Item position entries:
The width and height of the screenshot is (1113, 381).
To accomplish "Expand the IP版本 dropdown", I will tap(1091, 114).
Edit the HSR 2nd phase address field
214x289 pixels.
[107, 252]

#### Exercise details
Please update all the lines above by replacing "accomplish" with "carry out" and leaving everything else unchanged.

#### Exercise result
The width and height of the screenshot is (1113, 381).
To carry out "Expand the IP版本 dropdown", I will tap(1091, 114).
Edit the HSR 2nd phase address field
214x289 pixels.
[107, 252]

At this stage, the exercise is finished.